Amarillo, Texas is stuck between the middle of nowhere and the middle of nowhere. Located off of I-40 for east and west and Highway 287 for north and south (among other major connecting US highways) it is a common stop over for many travelers including truckers. It has several truck stops including Loves, Flying J, Pilot, TA and some others. If you are a coast to coast trucker then you should be familiar with Amarillo and the truck stops located there. In the Texas panhandle, the weather is hot in the summer and cold in the winter (Duh!!) At certain times of the year be careful of high winds. I've spent many times driving across Oklahoma and the Texas panhandle with my butt hole puckered hoping my truck would not blow over. I've experienced nothing worse except the Santa Ana winds in California where I actually saw a truck blow over. Oh, and Wyoming a few times crossing Cheyenne mountain into Laramie.
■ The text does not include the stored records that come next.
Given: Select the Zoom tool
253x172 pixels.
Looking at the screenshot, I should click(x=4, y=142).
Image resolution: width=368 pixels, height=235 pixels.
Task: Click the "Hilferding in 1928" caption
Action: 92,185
Amarillo is home to one of the largest meat processing plants in the USA and the only place in the USA that assembles and disassembles nuclear weapons (see Pantax). Hopefully, the two share nothing in common except geography. I would also like to mention that it is difficult to find any place in Amarillo that doesn't smell like a stock yard (trying to be nice but cow dung if you know what dung is) especially in the summer. Visiting Amarillo is akin to having a wife who is a cold fish. Once in a while, perhaps after watching some sappy movie like Titanic, she warms up to you and wants you to perform your manly duties. For years she emasculated you and turned you into, well something man-less. Kind of like a gopher hiding in the gopher hole, you cautiously stick your head up to see what's going on (the same way that turd sneaks up on you when you are 10 miles from the next pickle park or fuel stop). The act of passionate, wholesome lovemaking is foreign to you but you meander ahead like Daniel Boone did in the Cumberland Gap, very cautiously almost tiptoeing. If you proceeded as a man should, like a valiant knight drawing your sword with confidence she might dethrone you causing the sword to shrivel like a deflating balloon. As you enter the city limits of Amarillo, you can unshakably and confidently proclaim, "Amarillo, brace yourself!! I have arrived!!!" However, it may be a good thing to keep your sword in your sheath lest Amarillo's finest throw you in with the drunks.